(Records from a data source)
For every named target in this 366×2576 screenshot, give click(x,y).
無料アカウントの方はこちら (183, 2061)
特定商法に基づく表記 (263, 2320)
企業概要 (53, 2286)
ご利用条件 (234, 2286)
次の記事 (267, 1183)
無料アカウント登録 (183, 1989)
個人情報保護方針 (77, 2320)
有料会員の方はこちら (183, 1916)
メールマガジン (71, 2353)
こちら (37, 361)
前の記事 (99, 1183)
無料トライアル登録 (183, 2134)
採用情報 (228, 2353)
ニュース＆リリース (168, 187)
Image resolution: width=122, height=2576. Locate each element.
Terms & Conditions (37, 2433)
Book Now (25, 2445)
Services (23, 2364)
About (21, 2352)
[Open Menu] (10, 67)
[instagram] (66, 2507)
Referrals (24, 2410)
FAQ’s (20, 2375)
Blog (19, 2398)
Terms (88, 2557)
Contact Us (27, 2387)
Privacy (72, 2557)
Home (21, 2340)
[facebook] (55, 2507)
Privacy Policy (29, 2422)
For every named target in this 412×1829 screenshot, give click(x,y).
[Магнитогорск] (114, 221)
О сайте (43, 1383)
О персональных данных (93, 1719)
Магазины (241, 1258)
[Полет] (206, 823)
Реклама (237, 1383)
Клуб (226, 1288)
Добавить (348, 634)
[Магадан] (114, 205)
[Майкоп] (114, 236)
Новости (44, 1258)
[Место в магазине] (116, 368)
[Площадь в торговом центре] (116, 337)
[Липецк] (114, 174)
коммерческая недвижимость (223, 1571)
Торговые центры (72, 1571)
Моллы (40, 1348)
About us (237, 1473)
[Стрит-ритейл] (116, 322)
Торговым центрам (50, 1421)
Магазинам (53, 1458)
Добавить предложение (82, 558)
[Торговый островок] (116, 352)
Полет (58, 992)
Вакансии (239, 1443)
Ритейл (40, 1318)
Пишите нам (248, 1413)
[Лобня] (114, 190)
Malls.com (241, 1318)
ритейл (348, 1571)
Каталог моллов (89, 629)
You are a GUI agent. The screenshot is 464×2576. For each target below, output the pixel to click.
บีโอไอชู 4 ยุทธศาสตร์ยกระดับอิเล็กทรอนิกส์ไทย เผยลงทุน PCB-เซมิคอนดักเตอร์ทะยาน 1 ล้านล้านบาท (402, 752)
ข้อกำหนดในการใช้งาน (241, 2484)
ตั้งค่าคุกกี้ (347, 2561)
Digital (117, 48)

PROBLEM STATEMENT
Look above for the line with "無料アカウントの方はこちら (183, 2061)" and the line with "Моллы (40, 1348)". Retype those two lines and every line between them exactly, adding nothing.

RESPONSE AREA
無料アカウントの方はこちら (183, 2061)
特定商法に基づく表記 (263, 2320)
企業概要 (53, 2286)
ご利用条件 (234, 2286)
次の記事 (267, 1183)
無料アカウント登録 (183, 1989)
個人情報保護方針 (77, 2320)
有料会員の方はこちら (183, 1916)
メールマガジン (71, 2353)
こちら (37, 361)
前の記事 (99, 1183)
無料トライアル登録 (183, 2134)
採用情報 (228, 2353)
ニュース＆リリース (168, 187)
Image resolution: width=122, height=2576. Locate each element.
Terms & Conditions (37, 2433)
Book Now (25, 2445)
Services (23, 2364)
About (21, 2352)
[Open Menu] (10, 67)
[instagram] (66, 2507)
Referrals (24, 2410)
FAQ’s (20, 2375)
Blog (19, 2398)
Terms (88, 2557)
Contact Us (27, 2387)
Privacy (72, 2557)
Home (21, 2340)
[facebook] (55, 2507)
Privacy Policy (29, 2422)
For every named target in this 412×1829 screenshot, give click(x,y).
[Магнитогорск] (114, 221)
О сайте (43, 1383)
О персональных данных (93, 1719)
Магазины (241, 1258)
[Полет] (206, 823)
Реклама (237, 1383)
Клуб (226, 1288)
Добавить (348, 634)
[Магадан] (114, 205)
[Майкоп] (114, 236)
Новости (44, 1258)
[Место в магазине] (116, 368)
[Площадь в торговом центре] (116, 337)
[Липецк] (114, 174)
коммерческая недвижимость (223, 1571)
Торговые центры (72, 1571)
Моллы (40, 1348)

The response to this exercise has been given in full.